Excerpt to read:

start

INCENTIVE STOCK OPTION AGREEMENT

 

No. of shares subject to Option:                     

 

THIS AGREEMENT dated this      day of                      ,                      between INSMED INCORPORATED, a Virginia corporation (the “Company”), and                                  (“Participant”), is made pursuant and subject to the provisions of the Amended and Restated Insmed Incorporated 2000 Stock Incentive Plan (the “Plan”), a copy of which has been made available to the Participant. All terms used herein that are defined in the Plan have the same meaning given them in the Plan.

 

1. Grant of Option . Pursuant to the Plan, the Company, on                      (the “Date of Grant”), granted to Participant, subject to the terms and conditions of the Plan and subject further to the terms and conditions herein set forth, the right and Option to purchase from the Company all or any part of an aggregate of              shares of Common Stock at the Option price of $              per share, being not less than the Fair Market Value of such shares on the Date of Grant. This Option is intended to be an “incentive stock option” within the meaning of Section 422 of the Code. In the event that any portion of this Option does not qualify as an incentive stock option, the Company will designate the stock that will be treated as acquired pursuant to the exercise of an incentive stock option by issuing a separate certificate (or certificates) for such stock, and identifying the certificates as incentive stock option stock in its stock transfer records. This Option is exercisable as hereinafter provided.

 

2. Terms and Conditions . This Option is subject to the following terms and conditions:

 

(a) Expiration Date . This Option shall expire six years from the Date of Grant (the “Expiration Date”).

end

Provided data:
start

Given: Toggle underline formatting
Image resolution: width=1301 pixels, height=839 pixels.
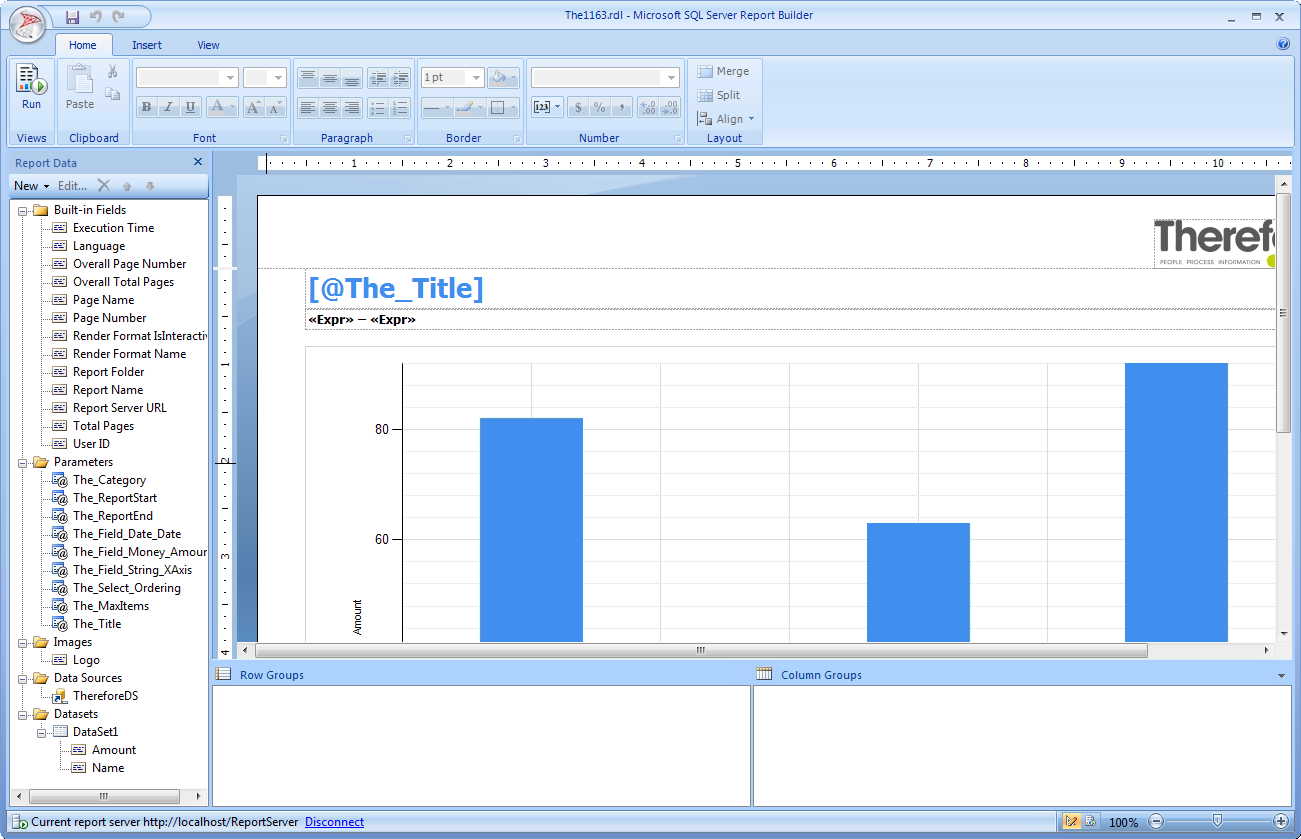Looking at the screenshot, I should [x=188, y=107].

end

Exercise requirements:
1) Answer these about the stock option agreement:
(a) In which state is Insmed Incorporated a corporation?
(b) Which section of the Code is the Option meant to qualify under as an incentive stock option?
(c) How long after the Date of Grant does the Option expire?
2) According to the stock option agreement, why would the Company issue a separate certificate for some of the stock? Answer in one to three sentences.
3) Carry on the stock option agreement from the point where it stops.
The data above plays no role here.

Answers provided:
1)
(a) Virginia.
(b) Section 422.
(c) Six years.

2) Part of the Option might not qualify as an incentive stock option. If so, the Company must designate which stock is treated as acquired through the exercise of an incentive stock option. It does this by issuing a separate certificate for that stock and identifying the certificate as incentive stock option stock in its stock transfer records.

3)
(b) Exercise of Option . Except as provided in paragraphs 3, 4 and 5, this Option shall be exercisable with respect to one-third of the shares of Common Stock subject to this Option on the first anniversary of the Date of Grant and with respect to an additional one-third of the shares subject to this Option on each of the second through third anniversaries of the Participant’s Date of Grant. Once this Option has become exercisable in accordance with the preceding sentence it shall continue to be exercisable until the termination of Participant’s rights hereunder pursuant to paragraph 3, 4 or 5 or until the Option has expired pursuant to subparagraph 2(a). A partial exercise of this Option shall not affect Participant’s right to exercise this Option with respect to the remaining shares, subject to the conditions of the Plan and this Agreement.


(c) Method of Exercising Option and Payment for Shares . This Option shall be exercised by written notice delivered to the attention of the Company’s Human Resources Manager at the Company’s principal office in Glen Allen, Virginia (see attachment A – “Notice of Option Exercise”). The exercise date shall be (i) in the case of notice by mail, the date of postmark, or (ii) if delivered in person, the date of delivery. Such notice shall be accompanied by payment of the Option price in full, in cash or cash equivalent acceptable to the Committee, or by the surrender of shares of Common Stock with an aggregate Fair Market Value (determined as of the day preceding the exercise date) which, together with any cash or cash equivalent paid, is not less than the Option price for the number of shares for which this Option is being exercised.

 

(d) Nontransferability . This Option may not be transferred except by will or by the laws of descent and distribution. During Participant’s lifetime, this Option may be exercised only by Participant.

 

3. Exercise in the Event of Death . In the event Participant dies before the expiration of this Option pursuant to subparagraph 2(a), this Option shall be exercisable with respect to all or part of the shares of Common Stock that Participant was entitled to purchase under subparagraph 2(b) on the date of Participant’s death. In that event, this Option may be exercised, to the extent exercisable under subparagraph 2(b), by Participant’s estate or by the person or persons to whom his rights under this Option shall pass by will or the laws of descent and distribution. Participant’s estate or such persons may exercise this Option within one year of Participant’s death or during the remainder of the period preceding the Expiration Date, whichever is shorter.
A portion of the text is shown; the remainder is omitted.